There’s a map for that: What is Thought Leadership? (Part 3)

Written by John R. Thompson, Ph.D. on March 18, 2019

What if you and your team were lost in the Alps. It’s cold, snowing and disorienting. You know that if you don’t do something to get these people moving forward, you’re going to die out here.

You rummage around in your backpack for something – anything – to spark action. You find a map. On closer inspection, you see that it’s a map of…the Pyrenees Mountains on the other side of Europe. 

What do you do?

Companies big and small – even entire industries, like retail – can feel a bit lost in the mountains today. Change comes from numerous directions at a dizzying pace. Uncertainty is high on a number of political and social fronts. Businesses would love a map, but might settle for an arrow scuffed into the snow.

Photo by Claire Nolan on Unsplash

Enter thought leadership. Giving someone an idea to chew on, to consider with their staffs, to test in their businesses moves people forward, helps them find some direction in a chaotic environment.

This is the third in a series of blogs on the nature of thought leadership. We’ve been musing on the basic question, “What is thought leadership?” This deep dive into the nature of the basic words derives from Geoffrey Moore’s notion in “Crossing the Chasm” that the “first step toward enlightenment is to get a firm grasp on the obvious.”

The “obvious” in this case is deciphering an ambiguous term that produces everything from tweets to blogs to keynote speeches. The first part focused on the word “thought,” and the second on the word “leadership.” Put together, we can see that thought leadership has something to do with the idea of analyzing complexity on behalf of an audience’s needs and aspirations. That’s a good start to settling some of the term’s ambiguity.

My goal in this post is to turn these observations into a working definition of thought leadership that can drive action. My own working definition borrows another concept from leadership studies: sensemaking

Start making sense, making sense (apologies to Talking Heads)

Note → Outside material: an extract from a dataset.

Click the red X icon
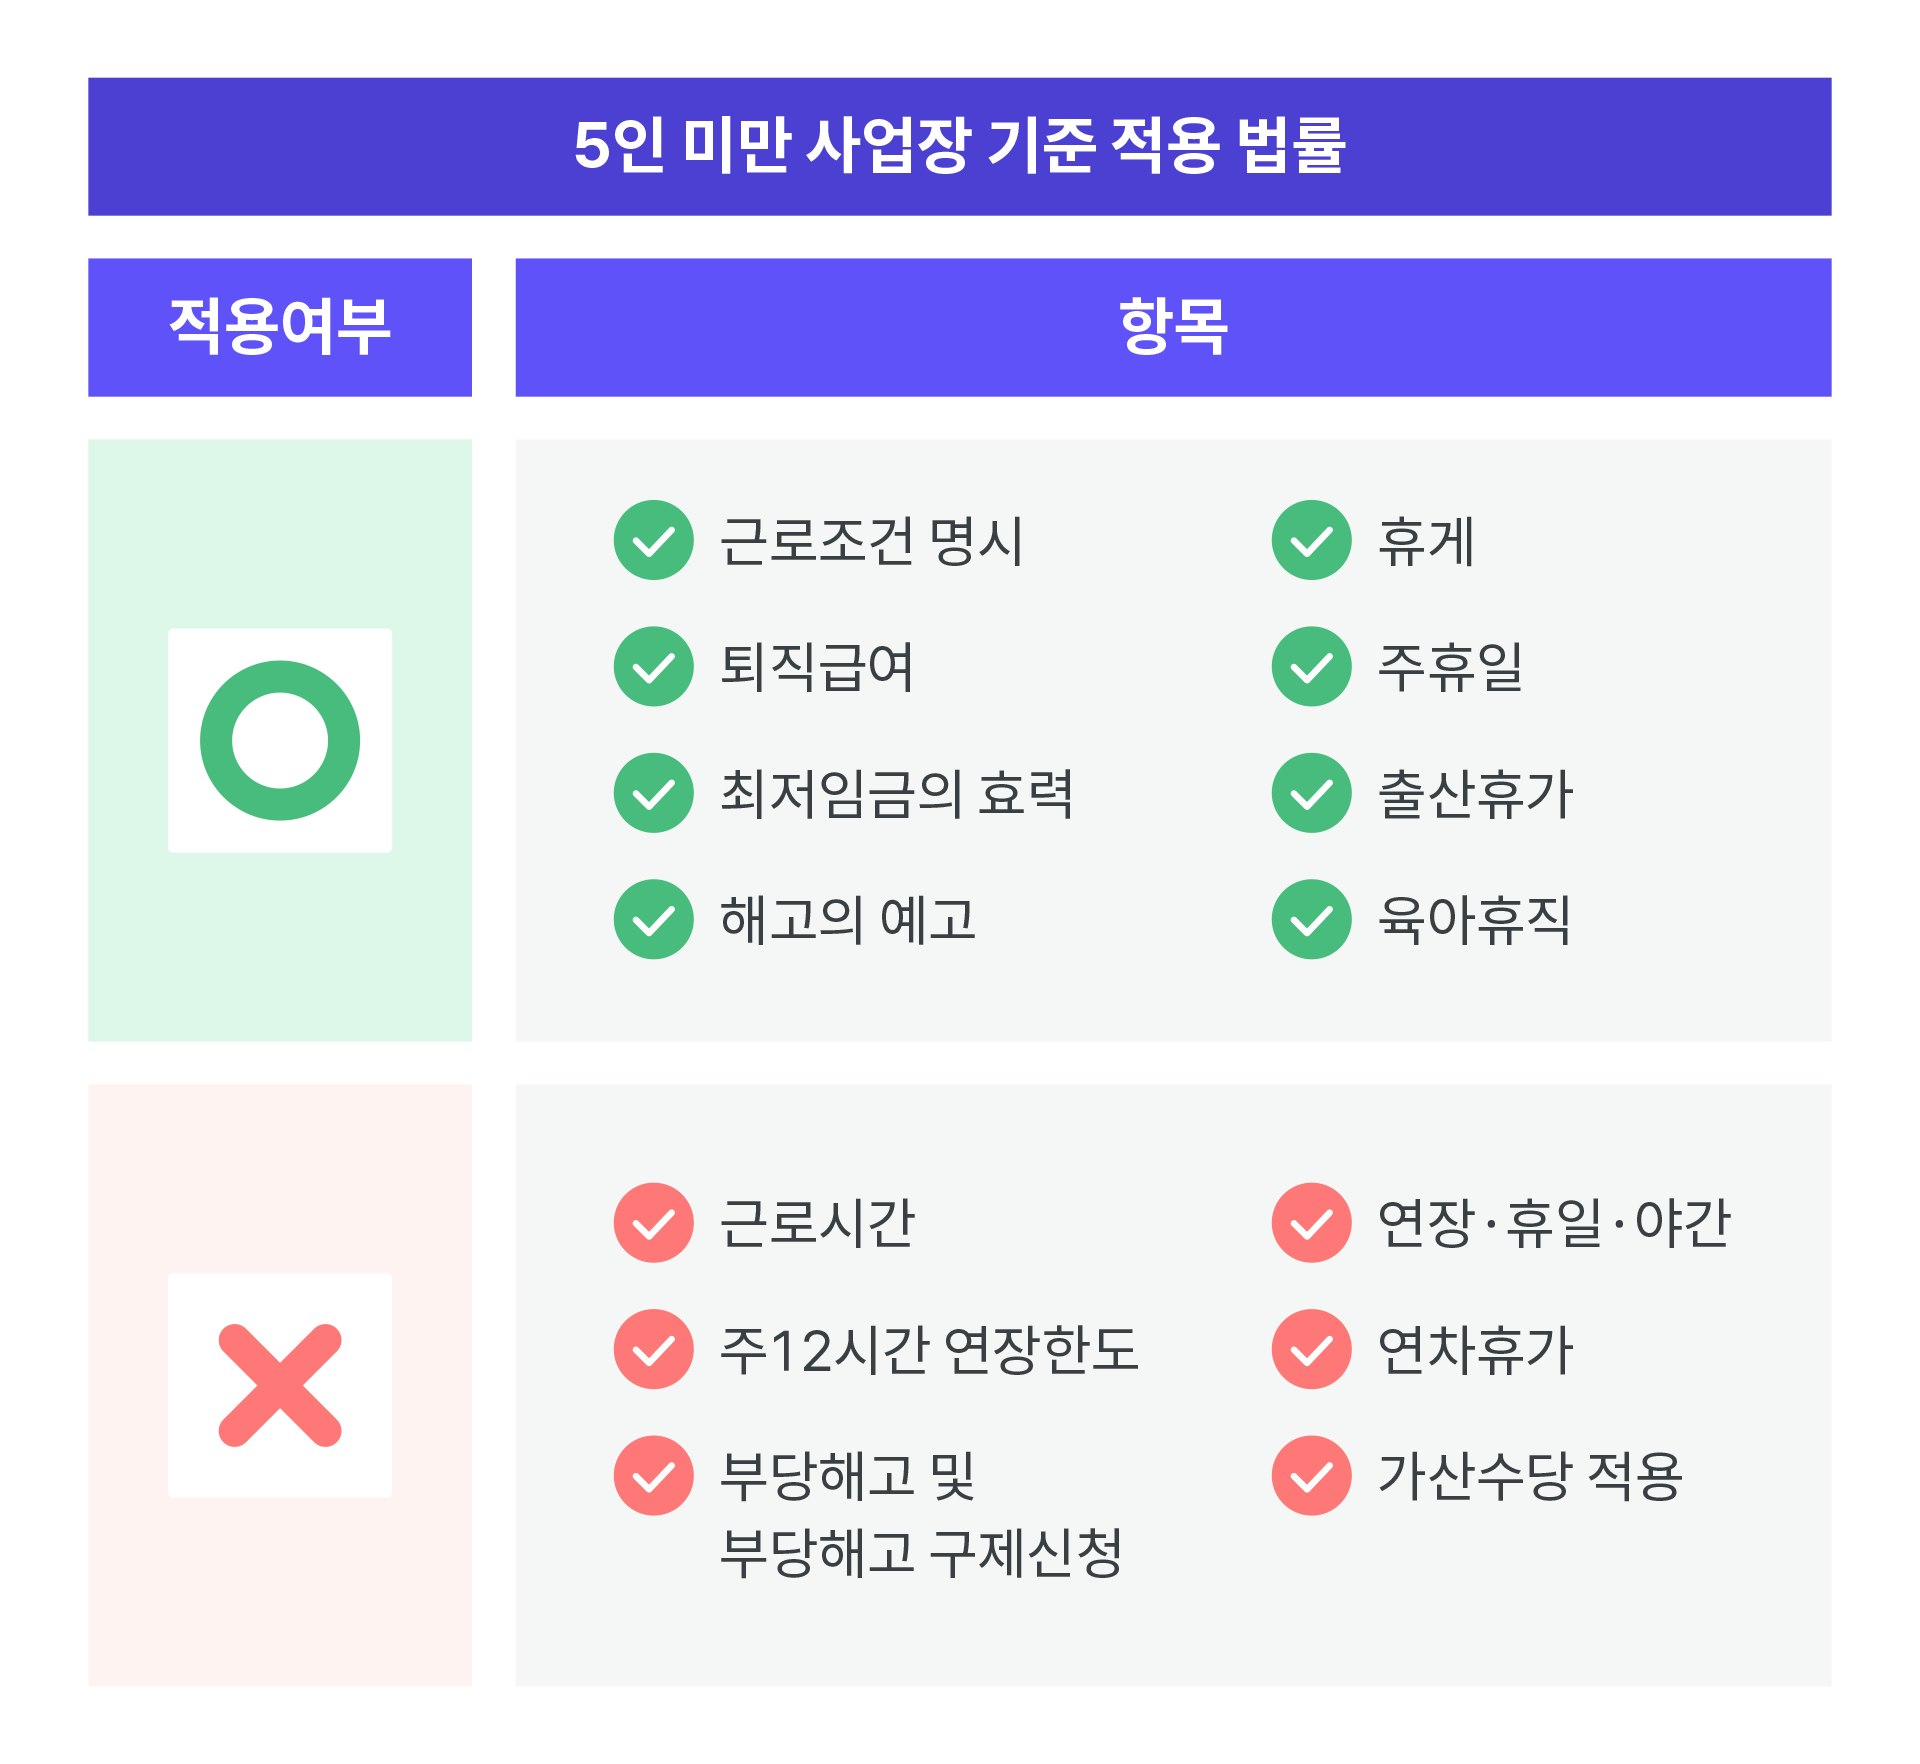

Organizational researcher Karl Weick gave us the concept of “sensemaking in organizations.”

Leaders help their followers make sense of confusing circumstances through coordinated explorations and an ongoing dialogue that creates a map of where you are and where you’re going. 

But, the map itself is not the point. Weick would flummox people telling them that even a wildly inaccurate map (such as using a chart of the Pyrenees to navigate while lost in the Alps) was useful to the organization. The map is a story-building tool, a catalyst for communication. To extend the analogy, having a map gives your explorers the confidence to go talk to people in the local village and learn more about the surroundings. You could pencil into the map any accumulated information to make it more accurate as you learned more. Once you have some progress and confidence builds, the team can start drawing on past experiences in similar circumstances to see if those lessons apply to the current situation.

In short, the leader’s job amid confusion isn’t to wave a magic wand and make it all right. The leader offers tools to help followers make sense of the situation. It’s not necessary that each of those tools is 100 percent accurate if the collective narrative drives people to constructive action – because standing still and dying in the Alps is not an option.

A complex world creates a lot of need for sensemaking and the idea can provide a mission for program and content development.

Thought leadership: the working definition

Thought leadership, then, is the process of providing others with tools they can use to make sense of a changing world and their own situations. That’s our working definition that we apply to our clients. We can fine tune this further to define thought leadership programs for a given client or individual pieces of content.

Thought leadership, then, is the process of providing others with tools they can use to make sense of a changing world and their own situations.

The key to developing the program – or any specific piece of content – is to avoid the arrogance that you have the complete answer. Convincing people you have the answer sounds a lot like “marketing” and that’s not what people are looking for when they take to the Internet or come to the plenary session for your keynote. They are looking for some tools they can use to make sense of the industry or their own situation. They want an argument they can make for more funding, or for taking a calculated risk. 

A program, then, aims to make sense of situations A, B and C for target audiences X and Y. A given piece of content provides Tool A to audience segment B to make sense of Situation C. Frequency matters because, remember, it’s ideally an ongoing dialogue. You need to target the issues in the audience’s lives that create needs. This could be figuring out a new technology or getting budget approved for a major project.

But, isn’t this marketing? Of course. The call to action is either an implied or explicit “contact us to talk about how we can help.” No one needs to apologize for that if your first goal is to give your explorer the confidence to go talk to people in that village over the hill – whether we call it an Alp or the Pyrenees.